In adults, the spinal cord terminates in the conus medullaris around L1-2; consequently, the entry point for lumbar puncture should be the interspinous spaces below L2-3 to decrease the chance of a neural injury. Using surface anatomy, the intercrestal line between the iliac crests, often called Tuffier’s line, is usually thought to mark the body of L4 or the L4-5 interspace. In a fluoroscopic study, however, the palpated intercrestal line was most frequently L3-4, especially in heavier individuals, whereas the radiographic intercrestal line was most frequently L4-5. The L3-4 interspace is considered safe for lumbar puncture, and the technique of palpation has more than 100 years of clinical experience. If a question arises regarding the proper interspace on palpation, taking the distal (caudal) option seems warranted.
The distance from the skin to the epidural space is approximately 45 to 55 mm with the dura mater an additional 7 mm beyond that.

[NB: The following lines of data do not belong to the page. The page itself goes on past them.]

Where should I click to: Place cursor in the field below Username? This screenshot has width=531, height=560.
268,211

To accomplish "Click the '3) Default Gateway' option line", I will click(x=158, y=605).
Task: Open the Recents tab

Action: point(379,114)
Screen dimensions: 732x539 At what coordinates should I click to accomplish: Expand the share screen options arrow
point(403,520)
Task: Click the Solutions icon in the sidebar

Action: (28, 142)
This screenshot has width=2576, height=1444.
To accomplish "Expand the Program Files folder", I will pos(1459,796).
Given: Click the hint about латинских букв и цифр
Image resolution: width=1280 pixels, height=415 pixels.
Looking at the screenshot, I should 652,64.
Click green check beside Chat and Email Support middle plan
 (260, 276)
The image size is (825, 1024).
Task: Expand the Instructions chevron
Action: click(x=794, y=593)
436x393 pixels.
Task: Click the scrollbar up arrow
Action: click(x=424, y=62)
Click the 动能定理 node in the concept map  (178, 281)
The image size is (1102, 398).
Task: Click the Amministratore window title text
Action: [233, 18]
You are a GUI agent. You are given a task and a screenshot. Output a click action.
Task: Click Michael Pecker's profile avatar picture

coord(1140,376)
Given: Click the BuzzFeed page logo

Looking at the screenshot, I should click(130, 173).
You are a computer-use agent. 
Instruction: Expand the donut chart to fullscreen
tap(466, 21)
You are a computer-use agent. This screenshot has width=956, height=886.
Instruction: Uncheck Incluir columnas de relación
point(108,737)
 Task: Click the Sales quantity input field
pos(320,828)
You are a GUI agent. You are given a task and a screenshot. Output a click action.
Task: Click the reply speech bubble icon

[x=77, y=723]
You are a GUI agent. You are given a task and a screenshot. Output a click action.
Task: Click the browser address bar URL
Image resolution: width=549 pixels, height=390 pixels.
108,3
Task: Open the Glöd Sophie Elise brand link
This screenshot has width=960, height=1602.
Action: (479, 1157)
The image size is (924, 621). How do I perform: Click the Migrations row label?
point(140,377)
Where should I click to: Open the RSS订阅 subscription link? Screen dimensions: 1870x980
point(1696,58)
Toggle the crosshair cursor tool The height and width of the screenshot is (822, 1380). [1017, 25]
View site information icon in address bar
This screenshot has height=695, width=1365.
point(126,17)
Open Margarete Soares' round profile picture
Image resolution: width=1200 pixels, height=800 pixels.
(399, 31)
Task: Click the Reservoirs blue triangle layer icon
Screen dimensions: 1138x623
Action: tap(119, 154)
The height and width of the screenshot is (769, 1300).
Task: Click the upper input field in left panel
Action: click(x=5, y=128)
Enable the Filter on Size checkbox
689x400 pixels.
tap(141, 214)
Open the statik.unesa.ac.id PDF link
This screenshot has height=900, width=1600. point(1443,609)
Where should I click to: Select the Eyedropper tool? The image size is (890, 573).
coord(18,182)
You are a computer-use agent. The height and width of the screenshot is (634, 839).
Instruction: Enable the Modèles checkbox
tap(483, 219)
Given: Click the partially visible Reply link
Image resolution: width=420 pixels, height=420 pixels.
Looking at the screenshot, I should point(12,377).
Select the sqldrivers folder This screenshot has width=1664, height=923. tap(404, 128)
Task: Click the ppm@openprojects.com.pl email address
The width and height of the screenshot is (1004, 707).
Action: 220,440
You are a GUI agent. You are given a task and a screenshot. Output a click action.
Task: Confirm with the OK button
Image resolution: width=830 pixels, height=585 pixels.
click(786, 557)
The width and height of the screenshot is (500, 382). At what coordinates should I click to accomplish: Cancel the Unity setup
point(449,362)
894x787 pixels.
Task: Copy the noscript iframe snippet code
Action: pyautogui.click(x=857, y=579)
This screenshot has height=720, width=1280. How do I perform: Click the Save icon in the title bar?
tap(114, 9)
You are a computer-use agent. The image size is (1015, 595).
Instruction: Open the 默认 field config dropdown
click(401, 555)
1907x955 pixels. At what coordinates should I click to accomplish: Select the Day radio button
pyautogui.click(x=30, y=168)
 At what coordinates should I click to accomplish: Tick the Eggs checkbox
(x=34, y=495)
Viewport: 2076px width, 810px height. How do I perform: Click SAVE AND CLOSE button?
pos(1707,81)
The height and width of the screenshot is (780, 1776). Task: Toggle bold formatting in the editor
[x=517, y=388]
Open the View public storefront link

Therefore, a standard 90-mm Whitacre needle needs to be inserted about two-third’s of its length before it even reaches the ligamentum flavum. It will then need to be advanced an additional 10 mm before puncturing the dura to obtain CSF. Standard Quincke cutting needles in kits are usually 3.5 inches long and consequently would need to be inserted for more than one-half of its length before the dura mater could be punctured. Many physicians who frequently perform lumbar punctures, however, can describe cases of obese patients where the needle was inserted to the hub before obtaining fluid ( Fig. 3 ).
Contraindications
Lumbar puncture should be eschewed in patients with current or developing signs of cerebral herniation, those with potentially increased intracranial pressure and focal neurologic signs, suspected spinal epidural abscess, or coagulopathy. In addition, it should also be avoided or performed cautiously in patients with significant cardiorespiratory compromise. CT of the head or other neuroimaging studies of the brain cannot completely exclude raised intracranial pressure before lumbar puncture, but they can exclude a mass lesion, which poses substantial risk. Patients with coagulopathy are at increased risk for developing subdural or epidural hematomas. Lumbar puncture is contraindicated in patients with severe thrombocytopenia, bleeding diatheses, or anticoagulant therapy. Lumbar puncture can be safely performed with platelet counts of 50 × 10 9 /L or higher. Aspirin therapy in isolation does not seem to pose a significant risk in spinal anesthetic, but data regarding clopidogrel and other GPIIa/IIIb inhibitors are lacking. Warfarin should be stopped approximately 5 to 7 days before lumbar puncture and the International Normalized Ratio should be less than 1.2. Clear guidance with the use of the newer novel oral anticoagulants (dabigatran, apixiban, and rivaroxaban) is insufficient, but some institutional guidelines have recommended cessation of 1 to 5 days based on the agent itself and the patient’s creatinine clearance ( Table 1 ).